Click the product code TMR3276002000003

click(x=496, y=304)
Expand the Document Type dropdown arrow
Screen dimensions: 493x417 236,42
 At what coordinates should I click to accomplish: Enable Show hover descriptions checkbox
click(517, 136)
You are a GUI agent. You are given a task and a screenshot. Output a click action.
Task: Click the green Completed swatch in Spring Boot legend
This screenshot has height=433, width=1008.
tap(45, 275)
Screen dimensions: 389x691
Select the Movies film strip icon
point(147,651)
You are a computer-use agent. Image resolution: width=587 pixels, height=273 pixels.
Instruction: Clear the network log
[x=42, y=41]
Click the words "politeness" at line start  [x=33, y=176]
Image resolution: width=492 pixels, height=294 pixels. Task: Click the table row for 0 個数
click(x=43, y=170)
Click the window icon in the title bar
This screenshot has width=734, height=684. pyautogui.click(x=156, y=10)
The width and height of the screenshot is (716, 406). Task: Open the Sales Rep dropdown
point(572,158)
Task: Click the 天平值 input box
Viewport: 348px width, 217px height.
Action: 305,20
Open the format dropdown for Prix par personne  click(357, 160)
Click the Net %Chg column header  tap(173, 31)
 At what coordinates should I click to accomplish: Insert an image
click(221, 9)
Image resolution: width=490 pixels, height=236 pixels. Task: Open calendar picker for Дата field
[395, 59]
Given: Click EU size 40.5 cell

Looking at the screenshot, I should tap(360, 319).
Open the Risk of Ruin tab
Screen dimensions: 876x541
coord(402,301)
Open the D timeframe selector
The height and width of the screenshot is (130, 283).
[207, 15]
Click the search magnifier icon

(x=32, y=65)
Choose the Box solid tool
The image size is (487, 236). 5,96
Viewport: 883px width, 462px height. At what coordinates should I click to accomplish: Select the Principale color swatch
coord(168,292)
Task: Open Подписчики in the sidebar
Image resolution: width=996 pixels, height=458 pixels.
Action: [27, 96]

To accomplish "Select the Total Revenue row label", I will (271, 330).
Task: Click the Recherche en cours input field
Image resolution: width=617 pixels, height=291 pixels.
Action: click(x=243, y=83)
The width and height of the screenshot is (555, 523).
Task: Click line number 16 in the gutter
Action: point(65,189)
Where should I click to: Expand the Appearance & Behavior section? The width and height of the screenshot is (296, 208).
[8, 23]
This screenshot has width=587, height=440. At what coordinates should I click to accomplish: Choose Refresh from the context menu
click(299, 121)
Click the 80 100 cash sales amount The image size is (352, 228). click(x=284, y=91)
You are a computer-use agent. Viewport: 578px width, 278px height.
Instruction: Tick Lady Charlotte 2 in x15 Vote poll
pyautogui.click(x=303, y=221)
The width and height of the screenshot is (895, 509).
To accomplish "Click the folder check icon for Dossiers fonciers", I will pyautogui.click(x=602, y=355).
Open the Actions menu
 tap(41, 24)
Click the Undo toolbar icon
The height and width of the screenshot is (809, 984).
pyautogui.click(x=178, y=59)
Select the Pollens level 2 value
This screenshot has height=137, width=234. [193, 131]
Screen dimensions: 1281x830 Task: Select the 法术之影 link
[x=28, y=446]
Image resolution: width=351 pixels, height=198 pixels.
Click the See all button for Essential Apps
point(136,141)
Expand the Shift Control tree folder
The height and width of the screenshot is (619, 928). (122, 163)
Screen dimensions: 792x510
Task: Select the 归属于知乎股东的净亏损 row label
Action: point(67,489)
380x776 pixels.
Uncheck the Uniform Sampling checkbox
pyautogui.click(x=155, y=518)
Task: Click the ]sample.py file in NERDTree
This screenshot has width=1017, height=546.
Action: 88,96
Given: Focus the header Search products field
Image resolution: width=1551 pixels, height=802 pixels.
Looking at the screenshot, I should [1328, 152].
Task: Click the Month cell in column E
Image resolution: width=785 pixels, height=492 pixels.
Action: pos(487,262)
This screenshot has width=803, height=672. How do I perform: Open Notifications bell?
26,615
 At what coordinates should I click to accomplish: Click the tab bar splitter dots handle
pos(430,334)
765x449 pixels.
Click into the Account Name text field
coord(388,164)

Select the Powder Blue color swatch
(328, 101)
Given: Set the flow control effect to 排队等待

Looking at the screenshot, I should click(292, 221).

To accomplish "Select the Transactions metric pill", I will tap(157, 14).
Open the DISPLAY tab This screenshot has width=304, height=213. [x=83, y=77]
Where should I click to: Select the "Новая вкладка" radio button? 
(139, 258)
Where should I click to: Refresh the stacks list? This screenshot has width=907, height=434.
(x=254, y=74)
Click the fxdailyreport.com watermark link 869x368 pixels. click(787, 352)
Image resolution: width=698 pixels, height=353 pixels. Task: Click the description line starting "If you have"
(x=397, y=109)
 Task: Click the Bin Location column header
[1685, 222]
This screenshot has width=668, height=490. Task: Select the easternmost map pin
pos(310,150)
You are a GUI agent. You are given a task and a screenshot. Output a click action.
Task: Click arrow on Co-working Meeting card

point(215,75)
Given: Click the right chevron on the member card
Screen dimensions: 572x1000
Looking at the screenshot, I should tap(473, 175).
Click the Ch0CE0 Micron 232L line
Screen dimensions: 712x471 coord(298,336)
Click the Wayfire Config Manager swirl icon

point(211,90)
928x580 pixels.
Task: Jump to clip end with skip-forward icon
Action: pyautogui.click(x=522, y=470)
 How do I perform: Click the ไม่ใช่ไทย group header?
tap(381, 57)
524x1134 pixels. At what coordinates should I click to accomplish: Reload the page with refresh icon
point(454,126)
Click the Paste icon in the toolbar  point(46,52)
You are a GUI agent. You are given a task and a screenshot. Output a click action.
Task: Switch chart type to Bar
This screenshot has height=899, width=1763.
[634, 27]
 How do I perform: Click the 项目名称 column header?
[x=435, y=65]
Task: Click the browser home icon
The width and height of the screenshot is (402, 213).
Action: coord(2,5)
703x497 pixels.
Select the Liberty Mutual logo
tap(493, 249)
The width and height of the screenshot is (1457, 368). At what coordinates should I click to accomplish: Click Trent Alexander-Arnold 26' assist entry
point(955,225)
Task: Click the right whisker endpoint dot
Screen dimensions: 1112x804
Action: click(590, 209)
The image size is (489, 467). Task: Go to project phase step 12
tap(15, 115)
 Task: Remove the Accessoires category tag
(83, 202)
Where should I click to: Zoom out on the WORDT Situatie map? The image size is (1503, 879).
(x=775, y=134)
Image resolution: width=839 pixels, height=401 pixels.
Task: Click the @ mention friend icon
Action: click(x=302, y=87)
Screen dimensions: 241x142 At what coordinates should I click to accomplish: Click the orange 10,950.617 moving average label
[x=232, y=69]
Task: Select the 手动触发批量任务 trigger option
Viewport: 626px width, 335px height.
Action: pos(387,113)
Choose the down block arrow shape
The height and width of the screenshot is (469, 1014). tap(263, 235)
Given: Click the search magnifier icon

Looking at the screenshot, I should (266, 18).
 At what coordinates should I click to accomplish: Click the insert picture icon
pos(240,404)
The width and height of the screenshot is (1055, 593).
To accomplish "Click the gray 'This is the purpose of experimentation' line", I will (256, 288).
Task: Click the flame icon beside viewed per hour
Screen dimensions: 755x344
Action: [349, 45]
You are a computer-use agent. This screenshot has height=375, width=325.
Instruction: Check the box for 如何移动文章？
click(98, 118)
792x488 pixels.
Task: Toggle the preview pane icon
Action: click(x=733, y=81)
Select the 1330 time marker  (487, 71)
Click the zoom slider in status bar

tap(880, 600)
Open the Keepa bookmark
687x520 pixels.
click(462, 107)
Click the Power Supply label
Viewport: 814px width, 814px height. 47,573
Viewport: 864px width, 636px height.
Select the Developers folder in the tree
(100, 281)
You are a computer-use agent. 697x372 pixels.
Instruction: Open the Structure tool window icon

» **WORK ITEM**: Print the records above again, every one, exactly as written.

» **SOLUTION TO THE EXERCISE**:
Click the product code TMR3276002000003

click(x=496, y=304)
Expand the Document Type dropdown arrow
Screen dimensions: 493x417 236,42
 At what coordinates should I click to accomplish: Enable Show hover descriptions checkbox
click(517, 136)
You are a GUI agent. You are given a task and a screenshot. Output a click action.
Task: Click the green Completed swatch in Spring Boot legend
This screenshot has height=433, width=1008.
tap(45, 275)
Screen dimensions: 389x691
Select the Movies film strip icon
point(147,651)
You are a computer-use agent. Image resolution: width=587 pixels, height=273 pixels.
Instruction: Clear the network log
[x=42, y=41]
Click the words "politeness" at line start  [x=33, y=176]
Image resolution: width=492 pixels, height=294 pixels. Task: Click the table row for 0 個数
click(x=43, y=170)
Click the window icon in the title bar
This screenshot has width=734, height=684. pyautogui.click(x=156, y=10)
The width and height of the screenshot is (716, 406). Task: Open the Sales Rep dropdown
point(572,158)
Task: Click the 天平值 input box
Viewport: 348px width, 217px height.
Action: 305,20
Open the format dropdown for Prix par personne  click(357, 160)
Click the Net %Chg column header  tap(173, 31)
 At what coordinates should I click to accomplish: Insert an image
click(221, 9)
Image resolution: width=490 pixels, height=236 pixels. Task: Open calendar picker for Дата field
[395, 59]
Given: Click EU size 40.5 cell

Looking at the screenshot, I should tap(360, 319).
Open the Risk of Ruin tab
Screen dimensions: 876x541
coord(402,301)
Open the D timeframe selector
The height and width of the screenshot is (130, 283).
[207, 15]
Click the search magnifier icon

(x=32, y=65)
Choose the Box solid tool
The image size is (487, 236). 5,96
Viewport: 883px width, 462px height. At what coordinates should I click to accomplish: Select the Principale color swatch
coord(168,292)
Task: Open Подписчики in the sidebar
Image resolution: width=996 pixels, height=458 pixels.
Action: [27, 96]

To accomplish "Select the Total Revenue row label", I will (271, 330).
Task: Click the Recherche en cours input field
Image resolution: width=617 pixels, height=291 pixels.
Action: click(x=243, y=83)
The width and height of the screenshot is (555, 523).
Task: Click line number 16 in the gutter
Action: point(65,189)
Where should I click to: Expand the Appearance & Behavior section? The width and height of the screenshot is (296, 208).
[8, 23]
This screenshot has width=587, height=440. At what coordinates should I click to accomplish: Choose Refresh from the context menu
click(299, 121)
Click the 80 100 cash sales amount The image size is (352, 228). click(x=284, y=91)
You are a computer-use agent. Viewport: 578px width, 278px height.
Instruction: Tick Lady Charlotte 2 in x15 Vote poll
pyautogui.click(x=303, y=221)
The width and height of the screenshot is (895, 509).
To accomplish "Click the folder check icon for Dossiers fonciers", I will pyautogui.click(x=602, y=355).
Open the Actions menu
 tap(41, 24)
Click the Undo toolbar icon
The height and width of the screenshot is (809, 984).
pyautogui.click(x=178, y=59)
Select the Pollens level 2 value
This screenshot has height=137, width=234. [193, 131]
Screen dimensions: 1281x830 Task: Select the 法术之影 link
[x=28, y=446]
Image resolution: width=351 pixels, height=198 pixels.
Click the See all button for Essential Apps
point(136,141)
Expand the Shift Control tree folder
The height and width of the screenshot is (619, 928). (122, 163)
Screen dimensions: 792x510
Task: Select the 归属于知乎股东的净亏损 row label
Action: point(67,489)
380x776 pixels.
Uncheck the Uniform Sampling checkbox
pyautogui.click(x=155, y=518)
Task: Click the ]sample.py file in NERDTree
This screenshot has width=1017, height=546.
Action: 88,96
Given: Focus the header Search products field
Image resolution: width=1551 pixels, height=802 pixels.
Looking at the screenshot, I should [1328, 152].
Task: Click the Month cell in column E
Image resolution: width=785 pixels, height=492 pixels.
Action: pos(487,262)
This screenshot has width=803, height=672. How do I perform: Open Notifications bell?
26,615
 At what coordinates should I click to accomplish: Click the tab bar splitter dots handle
pos(430,334)
765x449 pixels.
Click into the Account Name text field
coord(388,164)

Select the Powder Blue color swatch
(328, 101)
Given: Set the flow control effect to 排队等待

Looking at the screenshot, I should click(292, 221).

To accomplish "Select the Transactions metric pill", I will tap(157, 14).
Open the DISPLAY tab This screenshot has width=304, height=213. [x=83, y=77]
Where should I click to: Select the "Новая вкладка" radio button? 
(139, 258)
Where should I click to: Refresh the stacks list? This screenshot has width=907, height=434.
(x=254, y=74)
Click the fxdailyreport.com watermark link 869x368 pixels. click(787, 352)
Image resolution: width=698 pixels, height=353 pixels. Task: Click the description line starting "If you have"
(x=397, y=109)
 Task: Click the Bin Location column header
[1685, 222]
This screenshot has width=668, height=490. Task: Select the easternmost map pin
pos(310,150)
You are a GUI agent. You are given a task and a screenshot. Output a click action.
Task: Click arrow on Co-working Meeting card

point(215,75)
Given: Click the right chevron on the member card
Screen dimensions: 572x1000
Looking at the screenshot, I should tap(473, 175).
Click the Ch0CE0 Micron 232L line
Screen dimensions: 712x471 coord(298,336)
Click the Wayfire Config Manager swirl icon

point(211,90)
928x580 pixels.
Task: Jump to clip end with skip-forward icon
Action: pyautogui.click(x=522, y=470)
 How do I perform: Click the ไม่ใช่ไทย group header?
tap(381, 57)
524x1134 pixels. At what coordinates should I click to accomplish: Reload the page with refresh icon
point(454,126)
Click the Paste icon in the toolbar  point(46,52)
You are a GUI agent. You are given a task and a screenshot. Output a click action.
Task: Switch chart type to Bar
This screenshot has height=899, width=1763.
[634, 27]
 How do I perform: Click the 项目名称 column header?
[x=435, y=65]
Task: Click the browser home icon
The width and height of the screenshot is (402, 213).
Action: coord(2,5)
703x497 pixels.
Select the Liberty Mutual logo
tap(493, 249)
The width and height of the screenshot is (1457, 368). At what coordinates should I click to accomplish: Click Trent Alexander-Arnold 26' assist entry
point(955,225)
Task: Click the right whisker endpoint dot
Screen dimensions: 1112x804
Action: click(590, 209)
The image size is (489, 467). Task: Go to project phase step 12
tap(15, 115)
 Task: Remove the Accessoires category tag
(83, 202)
Where should I click to: Zoom out on the WORDT Situatie map? The image size is (1503, 879).
(x=775, y=134)
Image resolution: width=839 pixels, height=401 pixels.
Task: Click the @ mention friend icon
Action: click(x=302, y=87)
Screen dimensions: 241x142 At what coordinates should I click to accomplish: Click the orange 10,950.617 moving average label
[x=232, y=69]
Task: Select the 手动触发批量任务 trigger option
Viewport: 626px width, 335px height.
Action: pos(387,113)
Choose the down block arrow shape
The height and width of the screenshot is (469, 1014). tap(263, 235)
Given: Click the search magnifier icon

Looking at the screenshot, I should (266, 18).
 At what coordinates should I click to accomplish: Click the insert picture icon
pos(240,404)
The width and height of the screenshot is (1055, 593).
To accomplish "Click the gray 'This is the purpose of experimentation' line", I will (256, 288).
Task: Click the flame icon beside viewed per hour
Screen dimensions: 755x344
Action: [349, 45]
You are a computer-use agent. This screenshot has height=375, width=325.
Instruction: Check the box for 如何移动文章？
click(98, 118)
792x488 pixels.
Task: Toggle the preview pane icon
Action: click(x=733, y=81)
Select the 1330 time marker  (487, 71)
Click the zoom slider in status bar

tap(880, 600)
Open the Keepa bookmark
687x520 pixels.
click(462, 107)
Click the Power Supply label
Viewport: 814px width, 814px height. 47,573
Viewport: 864px width, 636px height.
Select the Developers folder in the tree
(100, 281)
You are a computer-use agent. 697x372 pixels.
Instruction: Open the Structure tool window icon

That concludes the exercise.